甘いですか、と目の前の人の完璧に清楚な爪を眺めながら返事をした。

壮絶なまでの美人、久良子(くらこ)さんは、CEOづきの秘書だ。



「秘書業務の醍醐味は、調教よ。役員を立てつつ、私たちの色に染めるのが、いいのよ」



今年30歳を迎える久良子さんは、それにふさわしい色気と達観を見せるくせに、どこか無邪気で奔放で、可愛らしい。

口元のほくろが最高にセクシーで、引く手あまただろうに、まだ独身だ。


CEOとヤマトさんがそれぞれ外出中の今、留守を他の秘書に託して昼食をとりに出てきたところだった。



「でも、それがすずちゃんのスタイルなんだよね。ヤマトさんも、嬉しいだろうね」

「どうなんでしょう。
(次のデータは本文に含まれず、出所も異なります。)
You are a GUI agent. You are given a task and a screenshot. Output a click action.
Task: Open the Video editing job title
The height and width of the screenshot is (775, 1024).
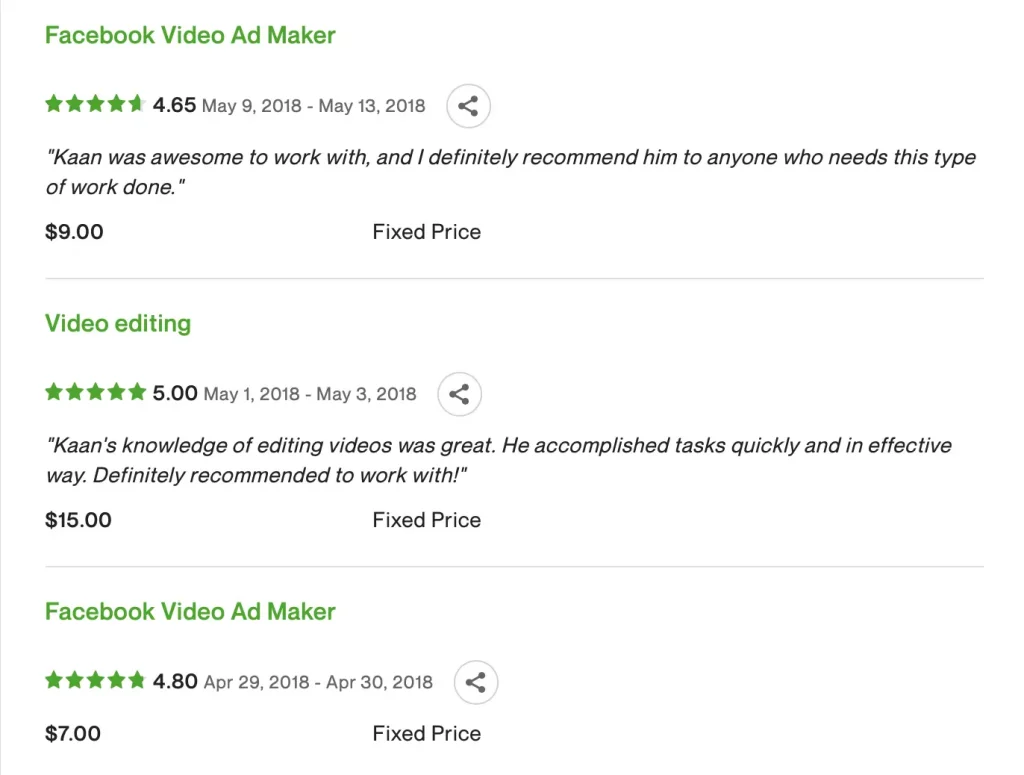click(x=118, y=324)
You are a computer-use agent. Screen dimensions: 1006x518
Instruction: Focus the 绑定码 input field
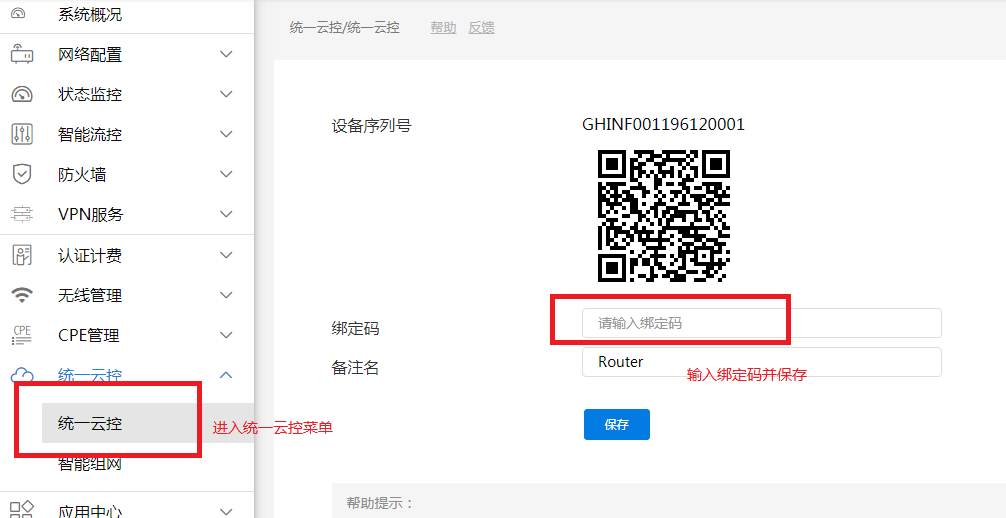click(x=761, y=323)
彼はいまだに、秘書というものをそれほど必要としていないみたいで」



オムライスの有名なお店で、マイペースにハヤシライスを頼んだ久良子さんは、スプーンをかちんとお皿に打ちつけ、私をきっと見た。



「あのね、言う時は、びしっと言わないとダメよ。役員には、私たちをうまく使う義務があるの」

「義務ですか」

「そう。秘書をフル活用できない役員なんて、二流よ。それをわからせてあげなさい」



あげなさいったって。

久良子さんみたいな百戦錬磨のプロとは、私は違うんです。

情けない思いでオムライスを口に運ぶと、あんまりわからないようなら、私が一発言ってやるから、と久良子さんが笑った。


こんな人に一発言われたら、ヤマトさん、超へこむんじゃないだろうか。

そんな事態にならないよう、私が頑張らなきゃ、と思った。